Try it: Check each line below for the word "Image" and give the number of lines that have it, nothing more.
○ ○ ○ ○
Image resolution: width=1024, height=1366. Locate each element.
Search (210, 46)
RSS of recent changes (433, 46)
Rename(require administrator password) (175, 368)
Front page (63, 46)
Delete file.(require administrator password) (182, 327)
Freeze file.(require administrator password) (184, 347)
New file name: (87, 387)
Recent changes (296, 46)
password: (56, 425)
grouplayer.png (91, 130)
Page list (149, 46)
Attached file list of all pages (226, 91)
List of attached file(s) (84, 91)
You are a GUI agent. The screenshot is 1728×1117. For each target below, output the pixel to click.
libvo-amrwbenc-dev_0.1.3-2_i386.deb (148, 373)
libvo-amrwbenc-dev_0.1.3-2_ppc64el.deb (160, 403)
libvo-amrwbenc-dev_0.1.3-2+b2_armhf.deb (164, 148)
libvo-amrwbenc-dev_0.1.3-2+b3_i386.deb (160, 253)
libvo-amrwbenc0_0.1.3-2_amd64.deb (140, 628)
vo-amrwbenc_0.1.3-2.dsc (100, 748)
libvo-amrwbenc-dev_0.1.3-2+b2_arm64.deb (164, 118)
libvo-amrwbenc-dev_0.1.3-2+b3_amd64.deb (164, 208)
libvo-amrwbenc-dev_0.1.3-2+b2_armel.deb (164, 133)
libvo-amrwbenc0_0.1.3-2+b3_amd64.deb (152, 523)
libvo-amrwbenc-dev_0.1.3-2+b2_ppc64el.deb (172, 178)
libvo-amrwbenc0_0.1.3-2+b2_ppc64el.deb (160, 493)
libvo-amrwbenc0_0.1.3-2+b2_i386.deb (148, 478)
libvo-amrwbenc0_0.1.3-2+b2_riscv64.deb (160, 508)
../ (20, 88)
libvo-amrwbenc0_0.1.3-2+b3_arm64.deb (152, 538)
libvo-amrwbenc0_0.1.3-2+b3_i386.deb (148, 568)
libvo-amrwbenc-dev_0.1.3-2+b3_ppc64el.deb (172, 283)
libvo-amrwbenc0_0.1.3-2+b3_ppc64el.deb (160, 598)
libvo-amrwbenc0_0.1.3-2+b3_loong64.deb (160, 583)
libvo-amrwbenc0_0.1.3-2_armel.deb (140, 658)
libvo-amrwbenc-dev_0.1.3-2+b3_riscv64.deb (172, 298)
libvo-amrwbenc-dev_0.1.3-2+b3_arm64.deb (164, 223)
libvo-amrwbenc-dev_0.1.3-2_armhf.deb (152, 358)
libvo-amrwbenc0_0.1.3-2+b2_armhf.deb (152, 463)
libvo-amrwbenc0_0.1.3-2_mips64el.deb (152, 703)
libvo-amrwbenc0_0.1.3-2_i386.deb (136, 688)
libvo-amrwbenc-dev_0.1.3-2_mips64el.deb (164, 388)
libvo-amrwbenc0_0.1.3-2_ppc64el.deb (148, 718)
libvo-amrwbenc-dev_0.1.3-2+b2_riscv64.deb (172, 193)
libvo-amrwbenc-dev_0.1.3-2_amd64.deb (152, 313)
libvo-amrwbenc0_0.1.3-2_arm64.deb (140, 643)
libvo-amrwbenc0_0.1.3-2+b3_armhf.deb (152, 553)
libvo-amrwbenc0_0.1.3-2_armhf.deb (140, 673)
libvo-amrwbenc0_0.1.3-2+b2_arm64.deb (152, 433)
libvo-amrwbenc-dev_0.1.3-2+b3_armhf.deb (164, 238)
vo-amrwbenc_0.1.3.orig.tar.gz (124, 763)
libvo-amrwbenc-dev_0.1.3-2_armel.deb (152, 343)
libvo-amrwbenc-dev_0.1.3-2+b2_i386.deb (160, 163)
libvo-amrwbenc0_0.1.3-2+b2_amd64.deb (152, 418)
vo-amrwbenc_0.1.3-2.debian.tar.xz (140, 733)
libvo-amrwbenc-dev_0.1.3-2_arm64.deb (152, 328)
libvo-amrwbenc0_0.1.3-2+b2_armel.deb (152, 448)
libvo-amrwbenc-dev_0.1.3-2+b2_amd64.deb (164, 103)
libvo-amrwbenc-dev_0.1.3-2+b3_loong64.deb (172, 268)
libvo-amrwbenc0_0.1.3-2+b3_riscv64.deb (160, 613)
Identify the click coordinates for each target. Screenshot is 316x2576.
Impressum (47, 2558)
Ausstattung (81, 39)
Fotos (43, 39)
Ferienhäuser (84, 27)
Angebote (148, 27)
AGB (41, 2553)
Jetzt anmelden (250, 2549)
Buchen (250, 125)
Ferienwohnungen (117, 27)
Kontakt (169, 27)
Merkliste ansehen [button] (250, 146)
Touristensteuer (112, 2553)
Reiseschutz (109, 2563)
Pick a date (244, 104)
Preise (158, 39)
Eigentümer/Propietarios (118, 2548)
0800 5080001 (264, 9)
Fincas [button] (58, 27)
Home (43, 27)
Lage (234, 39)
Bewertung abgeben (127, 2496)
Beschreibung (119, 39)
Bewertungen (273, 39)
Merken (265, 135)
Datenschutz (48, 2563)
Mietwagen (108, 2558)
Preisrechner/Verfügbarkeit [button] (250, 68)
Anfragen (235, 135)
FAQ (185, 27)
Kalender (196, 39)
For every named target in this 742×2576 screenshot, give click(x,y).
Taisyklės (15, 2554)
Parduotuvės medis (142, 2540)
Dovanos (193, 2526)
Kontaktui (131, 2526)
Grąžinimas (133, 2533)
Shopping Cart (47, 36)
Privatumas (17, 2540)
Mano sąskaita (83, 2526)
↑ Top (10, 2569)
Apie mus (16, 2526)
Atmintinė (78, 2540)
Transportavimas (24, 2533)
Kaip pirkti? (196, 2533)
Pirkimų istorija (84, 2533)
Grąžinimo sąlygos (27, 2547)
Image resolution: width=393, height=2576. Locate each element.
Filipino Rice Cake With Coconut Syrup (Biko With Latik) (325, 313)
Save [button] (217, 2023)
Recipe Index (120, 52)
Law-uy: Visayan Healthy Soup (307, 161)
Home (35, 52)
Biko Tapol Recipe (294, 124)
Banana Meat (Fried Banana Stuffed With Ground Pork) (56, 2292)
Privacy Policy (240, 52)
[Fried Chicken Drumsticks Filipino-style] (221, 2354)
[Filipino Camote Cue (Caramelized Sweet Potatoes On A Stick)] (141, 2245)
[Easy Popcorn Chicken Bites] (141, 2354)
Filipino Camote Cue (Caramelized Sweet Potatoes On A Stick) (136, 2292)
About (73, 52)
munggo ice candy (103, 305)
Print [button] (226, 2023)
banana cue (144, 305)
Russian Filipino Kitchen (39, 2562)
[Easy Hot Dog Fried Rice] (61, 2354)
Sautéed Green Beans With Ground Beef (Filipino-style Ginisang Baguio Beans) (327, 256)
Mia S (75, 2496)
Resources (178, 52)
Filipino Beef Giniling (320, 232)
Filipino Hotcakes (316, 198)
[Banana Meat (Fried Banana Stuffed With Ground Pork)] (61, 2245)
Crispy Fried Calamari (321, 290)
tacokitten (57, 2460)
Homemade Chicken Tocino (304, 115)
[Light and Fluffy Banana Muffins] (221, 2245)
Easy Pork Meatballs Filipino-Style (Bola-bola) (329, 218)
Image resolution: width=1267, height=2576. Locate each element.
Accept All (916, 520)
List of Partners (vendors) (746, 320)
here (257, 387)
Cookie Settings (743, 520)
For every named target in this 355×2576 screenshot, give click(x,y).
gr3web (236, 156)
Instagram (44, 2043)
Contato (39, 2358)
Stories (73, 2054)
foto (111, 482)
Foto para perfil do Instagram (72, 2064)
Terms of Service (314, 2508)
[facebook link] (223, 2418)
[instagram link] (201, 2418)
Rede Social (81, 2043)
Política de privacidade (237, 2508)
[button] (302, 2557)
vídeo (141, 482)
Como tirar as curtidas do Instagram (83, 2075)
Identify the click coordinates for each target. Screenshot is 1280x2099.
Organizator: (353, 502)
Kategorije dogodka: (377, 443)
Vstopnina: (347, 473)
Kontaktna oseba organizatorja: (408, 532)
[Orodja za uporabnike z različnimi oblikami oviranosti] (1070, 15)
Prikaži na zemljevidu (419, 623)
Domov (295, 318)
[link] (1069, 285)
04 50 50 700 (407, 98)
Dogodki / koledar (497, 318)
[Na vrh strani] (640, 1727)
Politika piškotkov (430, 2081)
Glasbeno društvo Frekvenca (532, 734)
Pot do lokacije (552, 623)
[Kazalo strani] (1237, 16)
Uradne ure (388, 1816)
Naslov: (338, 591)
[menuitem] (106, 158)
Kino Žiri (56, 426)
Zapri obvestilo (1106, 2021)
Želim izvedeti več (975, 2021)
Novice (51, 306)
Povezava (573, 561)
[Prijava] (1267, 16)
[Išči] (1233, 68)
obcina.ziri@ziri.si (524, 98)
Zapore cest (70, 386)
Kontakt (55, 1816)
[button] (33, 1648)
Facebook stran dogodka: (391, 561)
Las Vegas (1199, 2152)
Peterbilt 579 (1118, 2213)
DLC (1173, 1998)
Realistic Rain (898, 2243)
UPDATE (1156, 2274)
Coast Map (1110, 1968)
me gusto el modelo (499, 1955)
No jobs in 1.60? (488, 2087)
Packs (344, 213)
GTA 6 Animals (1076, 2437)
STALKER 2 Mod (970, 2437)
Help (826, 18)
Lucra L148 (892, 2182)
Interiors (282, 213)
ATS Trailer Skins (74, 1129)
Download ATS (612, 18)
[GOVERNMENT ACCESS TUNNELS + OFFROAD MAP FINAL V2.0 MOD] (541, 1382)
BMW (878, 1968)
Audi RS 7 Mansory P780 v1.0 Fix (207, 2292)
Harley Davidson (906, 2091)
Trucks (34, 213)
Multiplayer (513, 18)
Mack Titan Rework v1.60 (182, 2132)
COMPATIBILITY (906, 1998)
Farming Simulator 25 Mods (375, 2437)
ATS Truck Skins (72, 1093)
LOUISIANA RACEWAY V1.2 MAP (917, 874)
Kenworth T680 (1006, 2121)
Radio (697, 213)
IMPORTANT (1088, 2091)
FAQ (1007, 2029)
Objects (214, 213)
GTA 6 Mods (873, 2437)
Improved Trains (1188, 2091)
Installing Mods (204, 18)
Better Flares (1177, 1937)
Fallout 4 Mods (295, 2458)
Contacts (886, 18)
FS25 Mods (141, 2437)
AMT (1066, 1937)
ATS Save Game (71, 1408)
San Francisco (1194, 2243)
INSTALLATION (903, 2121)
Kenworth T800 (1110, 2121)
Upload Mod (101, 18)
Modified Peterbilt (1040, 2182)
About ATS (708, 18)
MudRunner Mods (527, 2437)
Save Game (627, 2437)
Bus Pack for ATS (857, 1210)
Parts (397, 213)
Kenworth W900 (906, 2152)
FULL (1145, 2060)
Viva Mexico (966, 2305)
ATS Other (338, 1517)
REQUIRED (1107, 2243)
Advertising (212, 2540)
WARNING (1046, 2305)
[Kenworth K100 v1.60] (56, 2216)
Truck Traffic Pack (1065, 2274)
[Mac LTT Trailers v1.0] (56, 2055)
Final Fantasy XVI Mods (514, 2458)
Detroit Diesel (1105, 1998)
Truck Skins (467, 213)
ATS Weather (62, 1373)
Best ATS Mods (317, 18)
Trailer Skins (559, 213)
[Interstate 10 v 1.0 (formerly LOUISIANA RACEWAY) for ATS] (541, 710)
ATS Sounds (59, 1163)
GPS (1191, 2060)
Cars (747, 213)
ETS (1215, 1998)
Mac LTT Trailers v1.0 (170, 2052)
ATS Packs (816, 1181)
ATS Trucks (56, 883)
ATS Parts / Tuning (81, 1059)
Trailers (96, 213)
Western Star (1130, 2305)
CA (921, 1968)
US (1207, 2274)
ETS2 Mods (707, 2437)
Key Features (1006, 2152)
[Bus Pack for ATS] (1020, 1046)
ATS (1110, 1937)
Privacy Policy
○ ○ ○ ○
Expected answer: 3